Le marché pétrolier est passé en un temps record des craintes de pénurie à la peur d'un excédent mondial, après que l'accord conclu entre les États-Unis et l'Iran a ouvert la voie à une reprise des exportations à grande échelle. C'est ce qu'indique l'agence Bloomberg.
Les contrats à terme sur le Brent ont déjà effacé l'ensemble des gains enregistrés pendant le conflit et s'échangent désormais autour de 70 dollars le baril. Dans le même temps, le marché physique du pétrole envoie les signaux les plus faibles depuis l'effondrement de la demande provoqué par la pandémie de Covid-19.
Il y a moins de trois mois encore, la principale référence mondiale du marché physique du pétrole atteignait un niveau historique, tandis que les dirigeants du secteur mettaient en garde contre des stocks dangereusement bas. Depuis, la réouverture du détroit d'Ormouz et le retour sur le marché des volumes de brut restés bloqués ont profondément modifié l'équilibre entre l'offre et la demande.

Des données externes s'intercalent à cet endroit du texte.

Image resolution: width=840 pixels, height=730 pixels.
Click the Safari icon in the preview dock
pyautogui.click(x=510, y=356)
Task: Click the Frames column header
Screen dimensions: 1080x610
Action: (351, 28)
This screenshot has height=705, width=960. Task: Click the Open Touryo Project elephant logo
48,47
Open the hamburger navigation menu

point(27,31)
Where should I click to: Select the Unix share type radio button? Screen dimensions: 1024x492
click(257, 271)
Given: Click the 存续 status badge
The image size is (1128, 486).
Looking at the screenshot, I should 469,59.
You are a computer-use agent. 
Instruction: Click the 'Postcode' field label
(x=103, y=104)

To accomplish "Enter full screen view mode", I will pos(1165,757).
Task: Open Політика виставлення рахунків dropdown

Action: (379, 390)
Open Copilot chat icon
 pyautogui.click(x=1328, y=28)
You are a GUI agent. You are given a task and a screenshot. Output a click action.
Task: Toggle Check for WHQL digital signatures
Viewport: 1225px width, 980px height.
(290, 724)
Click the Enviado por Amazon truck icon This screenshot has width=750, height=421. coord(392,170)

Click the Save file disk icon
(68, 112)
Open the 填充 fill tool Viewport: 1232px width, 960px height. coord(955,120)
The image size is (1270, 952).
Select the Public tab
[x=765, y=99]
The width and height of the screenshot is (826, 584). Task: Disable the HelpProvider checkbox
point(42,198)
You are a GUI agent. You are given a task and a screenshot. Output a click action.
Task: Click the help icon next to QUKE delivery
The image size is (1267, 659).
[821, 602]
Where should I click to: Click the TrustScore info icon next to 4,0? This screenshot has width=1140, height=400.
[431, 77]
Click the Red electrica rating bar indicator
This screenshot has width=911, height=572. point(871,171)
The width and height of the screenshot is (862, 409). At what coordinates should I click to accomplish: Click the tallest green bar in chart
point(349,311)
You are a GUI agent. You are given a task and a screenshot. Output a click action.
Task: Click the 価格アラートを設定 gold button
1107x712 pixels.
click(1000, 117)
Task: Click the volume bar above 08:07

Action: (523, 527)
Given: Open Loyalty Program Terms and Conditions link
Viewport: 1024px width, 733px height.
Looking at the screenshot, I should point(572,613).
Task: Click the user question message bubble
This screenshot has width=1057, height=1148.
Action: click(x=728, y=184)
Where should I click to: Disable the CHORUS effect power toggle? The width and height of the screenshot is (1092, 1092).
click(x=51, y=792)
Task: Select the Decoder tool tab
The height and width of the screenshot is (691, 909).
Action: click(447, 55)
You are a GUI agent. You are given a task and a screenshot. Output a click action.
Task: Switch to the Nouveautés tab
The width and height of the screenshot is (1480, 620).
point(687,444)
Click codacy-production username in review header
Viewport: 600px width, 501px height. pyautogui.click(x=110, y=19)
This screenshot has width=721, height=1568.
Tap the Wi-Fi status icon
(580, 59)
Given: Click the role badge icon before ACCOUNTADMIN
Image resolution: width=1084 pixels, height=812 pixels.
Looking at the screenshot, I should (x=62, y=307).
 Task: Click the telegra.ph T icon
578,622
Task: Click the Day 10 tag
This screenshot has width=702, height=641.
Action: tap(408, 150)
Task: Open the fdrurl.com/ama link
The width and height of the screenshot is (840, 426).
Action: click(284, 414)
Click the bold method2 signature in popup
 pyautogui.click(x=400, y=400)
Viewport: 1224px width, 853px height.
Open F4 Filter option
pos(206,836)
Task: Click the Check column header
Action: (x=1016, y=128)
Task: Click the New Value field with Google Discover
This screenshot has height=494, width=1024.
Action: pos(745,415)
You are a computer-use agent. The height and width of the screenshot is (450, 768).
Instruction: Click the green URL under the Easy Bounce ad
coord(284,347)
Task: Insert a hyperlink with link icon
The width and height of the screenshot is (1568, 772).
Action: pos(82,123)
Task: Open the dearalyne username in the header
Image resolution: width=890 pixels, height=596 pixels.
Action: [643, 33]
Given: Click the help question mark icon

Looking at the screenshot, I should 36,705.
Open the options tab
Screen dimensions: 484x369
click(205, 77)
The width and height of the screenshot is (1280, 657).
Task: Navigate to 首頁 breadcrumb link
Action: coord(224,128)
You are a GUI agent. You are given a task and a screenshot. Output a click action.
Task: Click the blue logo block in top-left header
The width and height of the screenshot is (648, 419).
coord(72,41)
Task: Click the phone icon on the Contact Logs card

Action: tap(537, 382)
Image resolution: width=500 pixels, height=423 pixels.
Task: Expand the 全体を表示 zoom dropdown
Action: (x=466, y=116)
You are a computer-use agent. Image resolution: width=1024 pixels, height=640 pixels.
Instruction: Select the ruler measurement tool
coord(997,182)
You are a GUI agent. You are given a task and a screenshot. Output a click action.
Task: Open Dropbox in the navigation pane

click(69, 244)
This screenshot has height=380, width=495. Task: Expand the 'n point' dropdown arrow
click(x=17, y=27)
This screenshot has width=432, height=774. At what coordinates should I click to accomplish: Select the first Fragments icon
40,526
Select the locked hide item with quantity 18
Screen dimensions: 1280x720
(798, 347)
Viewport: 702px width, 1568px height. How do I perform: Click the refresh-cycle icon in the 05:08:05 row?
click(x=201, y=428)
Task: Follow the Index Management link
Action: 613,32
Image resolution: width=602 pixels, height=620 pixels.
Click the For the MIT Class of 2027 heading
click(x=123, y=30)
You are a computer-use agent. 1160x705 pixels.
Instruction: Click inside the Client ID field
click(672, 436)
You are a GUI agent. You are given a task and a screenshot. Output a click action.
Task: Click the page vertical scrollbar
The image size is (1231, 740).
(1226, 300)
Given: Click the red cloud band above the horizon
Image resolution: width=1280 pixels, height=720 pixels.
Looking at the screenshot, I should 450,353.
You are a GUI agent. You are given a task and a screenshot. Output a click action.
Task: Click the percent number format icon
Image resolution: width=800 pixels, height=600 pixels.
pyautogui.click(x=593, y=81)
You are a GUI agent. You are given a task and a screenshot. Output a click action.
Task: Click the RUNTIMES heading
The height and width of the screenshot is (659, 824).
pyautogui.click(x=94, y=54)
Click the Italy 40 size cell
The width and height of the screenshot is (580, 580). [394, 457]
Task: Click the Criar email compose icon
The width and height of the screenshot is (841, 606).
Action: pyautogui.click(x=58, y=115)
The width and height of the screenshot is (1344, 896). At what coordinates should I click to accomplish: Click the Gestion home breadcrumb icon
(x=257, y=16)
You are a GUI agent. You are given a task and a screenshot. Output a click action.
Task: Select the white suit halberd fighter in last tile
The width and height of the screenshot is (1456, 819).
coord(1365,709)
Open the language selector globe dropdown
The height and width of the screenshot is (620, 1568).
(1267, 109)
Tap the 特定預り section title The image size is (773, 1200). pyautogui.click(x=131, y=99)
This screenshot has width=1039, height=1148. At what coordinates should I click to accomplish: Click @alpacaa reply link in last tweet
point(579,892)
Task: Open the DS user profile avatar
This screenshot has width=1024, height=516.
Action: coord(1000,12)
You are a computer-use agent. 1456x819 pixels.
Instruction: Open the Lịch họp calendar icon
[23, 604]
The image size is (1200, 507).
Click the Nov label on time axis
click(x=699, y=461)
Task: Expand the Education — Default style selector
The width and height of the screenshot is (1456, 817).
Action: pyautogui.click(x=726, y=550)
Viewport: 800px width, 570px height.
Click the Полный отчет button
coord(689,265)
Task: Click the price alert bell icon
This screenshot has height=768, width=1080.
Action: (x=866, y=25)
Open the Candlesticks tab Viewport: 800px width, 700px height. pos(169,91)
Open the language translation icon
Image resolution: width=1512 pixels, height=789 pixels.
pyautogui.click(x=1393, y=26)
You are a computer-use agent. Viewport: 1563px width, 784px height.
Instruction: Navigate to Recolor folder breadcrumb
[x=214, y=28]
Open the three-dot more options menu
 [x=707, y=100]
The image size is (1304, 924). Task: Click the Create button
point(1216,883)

Quelques semaines après la signature du mémorandum entre Washington et Téhéran, plus de 60 millions de barils immobilisés depuis le début du conflit ont commencé à affluer sur le marché. Avant même la réouverture officielle du détroit, les producteurs du Golfe persique avaient déjà accéléré leurs expéditions.
L'Arabie saoudite et les Émirats arabes unis exportent désormais du pétrole à des niveaux proches de ceux d'avant-guerre. Ils bénéficient de l'escorte militaire américaine pour le transit dans le détroit d'Ormuz, ainsi que de réseaux d'oléoducs permettant de contourner partiellement ce passage stratégique.
Les prix subissent également la pression du retour du pétrole iranien, à nouveau accessible aux acheteurs grâce aux dérogations temporaires accordées dans le cadre des sanctions américaines. Cette hausse de l'offre intervient alors qu'une partie des importateurs a déjà sécurisé des sources d'approvisionnement alternatives.
Pour l'économie mondiale, cette évolution réduit le risque d'un choc inflationniste lié au pétrole après la plus importante perturbation des approvisionnements de l'histoire. Pour l'OPEP, en revanche, elle fait émerger un nouveau défi : la question d'une reprise rapide de la production pourrait laisser place à un débat sur de nouvelles réductions de l'offre si l'excédent commence à peser durablement sur les prix.
À titre de rappel, Citigroup prévoit que le prix du Brent pourrait retomber à 60 dollars le baril d'ici la fin de l'année, les perturbations dans le détroit d'Ormouz s'atténuant progressivement et le marché revenant à sa principale préoccupation : un excès d'offre.